# [Provided passage]
* * * * *

Lobstering moratorium should be last resort
There are few activities more closely associated with coastal New England than lobstering. While the industry is a tiny one relative to the region's overall economy, it holds a disproportionate place in its collective psyche.
It is hard to imagine coastal Connecticut without lobster buoys, traps and lobstermen plying their trade. Yet the unimaginable is perilously close to becoming reality. That fact became apparent when federal authorities began debating whether a five-year ban on lobstering in waters south of Cape Cod, including the entire Connecticut coastline, was necessary to save the fishery.
The technical committee of the American Lobster Management Board - which in turn is part of the Atlantic States Marine Fisheries Commission - has recommended the ban to give dwindling lobster populations from the Cape south to coastal North Carolina time to recover.

* * * * *

# [Data provided]
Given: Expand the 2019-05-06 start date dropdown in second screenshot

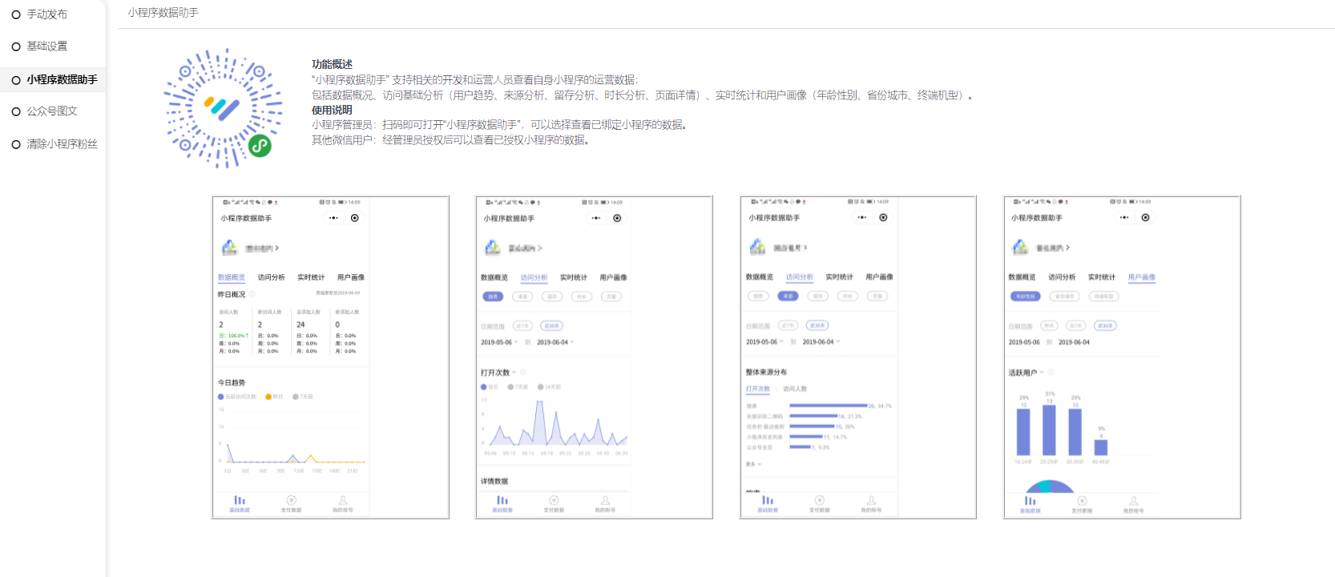Looking at the screenshot, I should coord(499,342).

* * * * *

# [Instruction A]
In the lobstering editorial, which body's technical committee recommended the ban?
# [Instruction B]
Quote the lobstering editorial from "It is hard to" to "save the fishery.".
# [Instruction C]
Continue the editorial on the lobstering moratorium from its final sentence.

# [Final result A]
The technical committee of the American Lobster Management Board recommended it.

# [Final result B]
It is hard to imagine coastal Connecticut without lobster buoys, traps and lobstermen plying their trade. Yet the unimaginable is perilously close to becoming reality. That fact became apparent when federal authorities began debating whether a five-year ban on lobstering in waters south of Cape Cod, including the entire Connecticut coastline, was necessary to save the fishery.

# [Final result C]
Meeting in Rhode Island Thursday, the management board decided not to move forward with the ban, at least not yet. This is the appropriate decision, given disputed scientific evidence. Stopping lobster harvesting for five years would decimate the tiny and dwindling lobster fishery in Connecticut. There are only an estimated 20 full-time commercial lobstermen left in the state. Federal authorities should take such a dramatic action only as a last resort and after ruling out all other options as insufficient to address the problem.
Scientists estimate that a lobster population that reached 38 million in Long Island Sound in 1998 has dwindled to about 15 million. Using trawl surveys in April, researchers estimated the lobster population to be 14 million pounds in southern New England waters, the lowest since monitoring began in the early 1980s. Lobstermen, however, challenge these estimates, saying they do not appear to jibe with the catches they are finding in their traps.
While observers may disagree about the numbers, no one disputes that something has adversely affected the lobster population, and overfishing does not appear to be the culprit. Among the leading theories are that the lobsters are not responding well to rising water temperatures and that predators, such as striped bass, are exacting a higher toll.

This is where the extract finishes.